As with so many of the numbers among which life insurance executives can choose to prove their points, beware of the numbers used if there already exists a corporate commitment to demonstrating a growing significance for direct sales of life insurance, online or otherwise. In fact the bulk of current premium from direct, non-agent life insurance sales in Canada actually originates from creditors' group insurance of one sort or another distributed by banks, car dealers and that ilk.

Individual life insurance is less than 15% of the toal direct premium which in turn (including group with individual) is less than 15% of the industry's total premium from all distribution channels. In other words, when it comes to individual policy sales, it is a 15% share of a 15% share.

A life insurance company seeking to inflate the apparent success of its direct sales of individual coverage has various ways available. For example, it might count conversions by group certificate holders (on leaving an employer) of their group insurance to individual coverage as 'direct sales'.

Or a company could introduce for sale to the public online, say, a basic four disease critical illness insurance policy (CII) and when it became clear that consumer-initiated purchases made without the involvement of a traditional intermediary would be embarrassingly small, the company could try to redeem the situation by making the product available for sale by agents. BUT require agents to go online to complete their sales of this CII policy and then count the agents' sales as 'direct/online' sales.

However agency system life insurance companies can and do alienate their sales people when they -- the company -- competes with them (the agents) by introducing policies available directly to the public for purchase, policies the public may even perceive as superior to the same company's policies the agent/broker offers. Sun Life provides a recent example of this with the introduction in Canada this past summer of a yearly renewable term policy for 'direct' sale. After progress had been made at a much needed improving of Sun's career agency system's trust, loyalty and morale, especially following the return of Kevin Dougherty to the Canadian operation's CEO role, many Sun agents were disappointed and ground was lost -- and for what sort of new 'direct' premium?

As one experienced Sun Life agent wrote to me: "I am disheartened at today's announcement that Sun is getting into the online term business.
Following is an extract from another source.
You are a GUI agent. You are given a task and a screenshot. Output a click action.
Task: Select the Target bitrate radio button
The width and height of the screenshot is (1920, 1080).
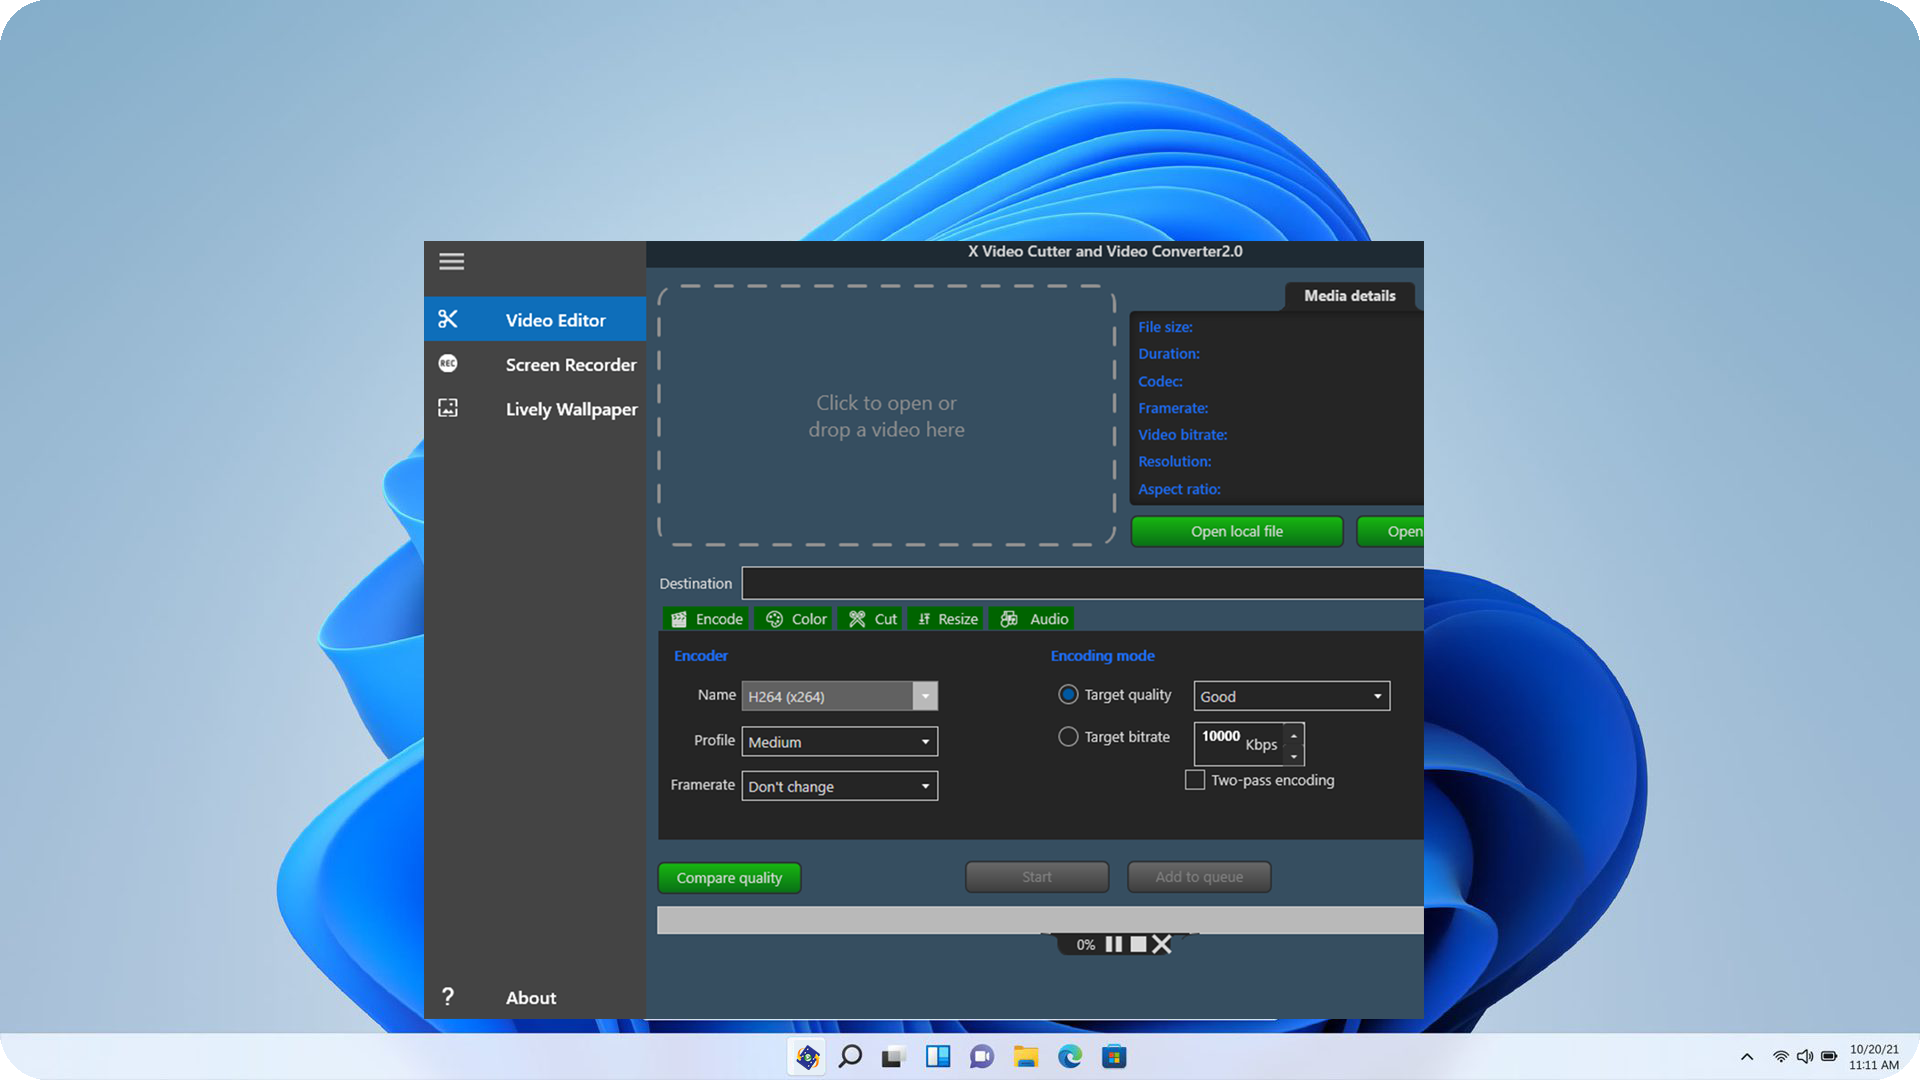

Out of one side of our mouth we are saying 'proper financial planning requires an advisor' and out of the other side we are saying 'analyze your own need and purchase direct from us' ".

The modern history of non-agent selling of individual life insurance in Canada calls to mind nothing quite so much as the image of a cat trying to bury a turd on a frozen pond: there is focus and much concentrated effort but not all that much in the way of results (particularly if one sets aside the industry's promotion and sale of its own form of lottery ticket -- accidental death insurance).

If the sales from direct distribution methods actually increase significantly in future as a share of total individual premium, more than anything else it will be the result of the fact that too many life insurance companies operating in Canada have failed their own agency systems and agency distribution generally to the detriment of the consumer and advisor-based opportunities to buy this product.